In 2017, backed by information from surveys showing lack of knowledge of basic sexual education among teenagers and slow progress in the reduction of adolescent pregnancy, the MEP decided to launch a revised PAySI programme for the third cycle of basic general education and students of Diversified Education (additional secondary education for 2 or 3 years that is not considered mandatory but is offered free for those preparing for tertiary education, it typically starts when a student is 16 years of age) (UNESCO, 2022[111]). Since 2018, the PAySI is implemented as a mandatory course for students in the third cycle of basic general education and as optional for those in Diversified Education in public schools. The programme is not mandatory in private schools (Preinfalk Fernández, 2022[110]). According to an article from the think tank Estado de la Nacion (State of the Nation), the implementation of the PAySI since 2012 has contributed to Costa Rica’s significant reduction in teen pregnancy in the past decade (Román Vega, 2022[112]). The article highlights three characteristics of the program. First, it addresses different dimensions of the sexual experience (physical, biological, and affective) with an emphasis on the respect of human dignity. Second, it has opened the opportunity for young people to have a formal and adequate space to discuss these issues, helping them to identify potential sexual abuse or improper sexual intercourse. Finally, the PAySI incorporates a Gender Approach by addressing problems of inequality and power in society.
The above measures are complemented by the Salud Mesoamerica Initiative, which brings together participating Latin American Governments, the Inter-American Development Bank, the Bill & Melinda Gates Foundation, the Carlos Slim Foundation, and the Government of Canada with the goal of reducing the number of teen pregnancies in the country (IDB, 2021[113]). Since 2012, the Government of Costa Rica and Salud Mesoamerica partners have focussed their efforts on 11 health areas in the regions of Brunca and Huétar Caribe. By 2018, the initiative had reached 75% of the adolescent population in the regions with the intention being to scale the model up to other parts of the country.
With the average years of education varying significantly across socio‑economic groups in Costa Rica, it is essential that CSE programmes reach out-of-school young people and children, who are often most vulnerable to misinformation, coercion, and exploitation. The UNFPA’s guideline on out-of-school CSE complements the initially provided guideline of UNESCO by providing evidence and informed insights to address this specific dimension (UNFPA, 2020[114]). It recommends a more informal and flexible setting than may be possible in school, involving smaller learning groups, adaptable class times, more varied and creative delivery of the curriculum, and more interaction among learners. One important aspect relates to the question of who should deliver the information. Facilitators can encourage learners to share questions and perspectives that they may be reluctant to voice within a learning environment that they perceive as excessively formalistic. Of essence is ensuring that both girls and boys feel that they can safely and comfortably raise questions, clarify, doubts and address concerns. Trained young individuals who students can identify as peers can help the creation of a supportive information setting.

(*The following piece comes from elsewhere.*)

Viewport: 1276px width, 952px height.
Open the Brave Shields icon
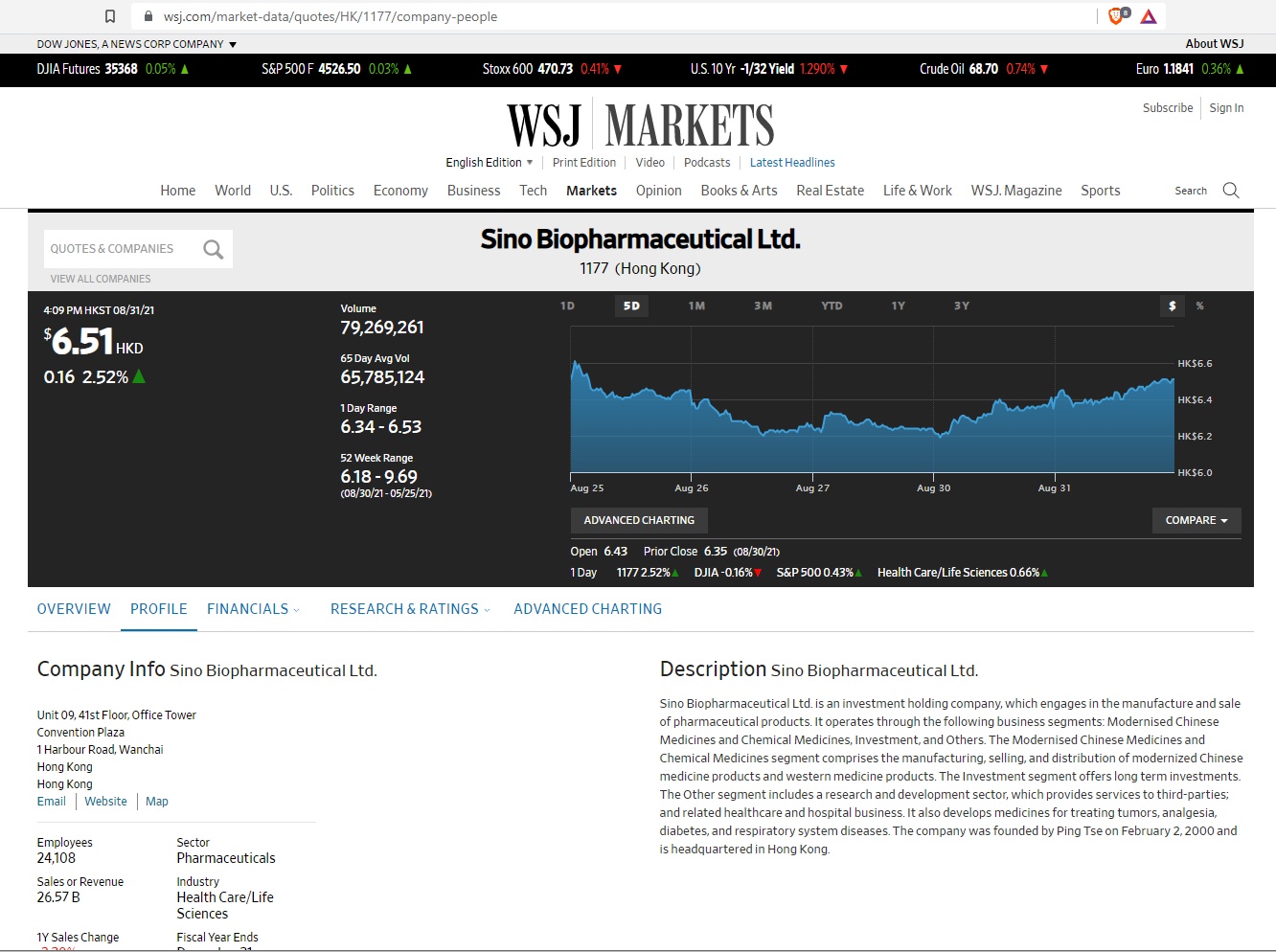coord(1116,16)
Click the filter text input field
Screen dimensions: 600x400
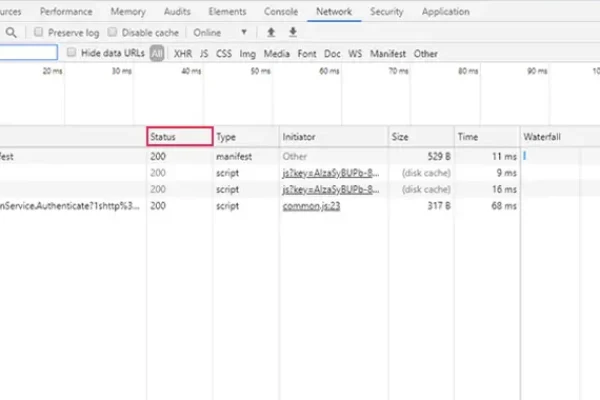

Provide medical and financial support to vulnerable girls and teenage mothers. Early motherhood is often associated with girls being out of school and having limited access to key resources such as medical, psychological and income for basic needs. The Caja Costarricence de Seguro Social (Costa Rican Social Security Administration) provides free medical care to pregnant teenagers or adolescent mothers even if they are not affiliated to the Caja (MEP, 2019[115]). The national Código de la Niñez y la Adolescencia (Childhood and Adolescent Code) mandates that children and youth up to 24 years of age receive free medical care, regardless of their nationality. Financial support to adolescents’ mothers in poverty is also available through IMAS’ programme Avancemos, which provides a cash transfer conditional to school attendance. Girls are provided free childcare alternatives that allow them spending time at school to acquire competences that they can use in the labour market. International experience shows the importance of this type of interventions. In Uruguay, a specialised programme aims at promoting educational projects for mothers under the age of 23. It provides mothers with financial support for childcare, alongside with social support for training and the acquisition of skills.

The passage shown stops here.